# Задания для выполнения
1. Как перевести на английский язык предложение из текста о доносах: «Давно уже замечено, что русские, по своей широкой натуре, способны более болтать и доносить на самих себя, чем шпионить и доносить на других»?
2. Верните без изменений отрывок из текста о доносах, начиная со слов «Если б это чадо» и заканчивая словами «их нс слыхали.».

Если б это чадо действительно было таковым, то отчего же народ не почтил его ничем, кроме пословицы: доносчику первый кнут? Как объяснить такое суровое отношение к благонадежному ремеслу со стороны того народа, который снисходительно смотрел на самые беззаконные отклонения от порядка, например, на разбой, считая его простым пошаливанием и воспевая в своих песнях удалых разбойничков? Где же песни наши о доносах и доносчиках? До сих пор мы их нс слыхали.

Давно уже замечено, что русские, по своей широкой натуре, способны более болтать и доносить на самих себя, чем шпионить и доносить на других. Из этого вытекает прямое решение, что к доносу привыкнуть нельзя, что донос не может быть привычкой. Стало быть, это страсть? Нет, не стало быть.

# Перечень записей
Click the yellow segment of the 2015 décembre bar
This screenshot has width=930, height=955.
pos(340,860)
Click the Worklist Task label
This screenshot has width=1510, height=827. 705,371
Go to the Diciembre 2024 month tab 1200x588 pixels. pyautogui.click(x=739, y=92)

--

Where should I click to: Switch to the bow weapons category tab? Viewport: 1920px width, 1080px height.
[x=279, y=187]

# Ответы к заданиям
1. It has long been noticed that Russians, by their broad nature, are more inclined to chatter and inform on themselves than to spy and inform on others.

2.
Если б это чадо действительно было таковым, то отчего же народ не почтил его ничем, кроме пословицы: доносчику первый кнут? Как объяснить такое суровое отношение к благонадежному ремеслу со стороны того народа, который снисходительно смотрел на самые беззаконные отклонения от порядка, например, на разбой, считая его простым пошаливанием и воспевая в своих песнях удалых разбойничков? Где же песни наши о доносах и доносчиках? До сих пор мы их нс слыхали.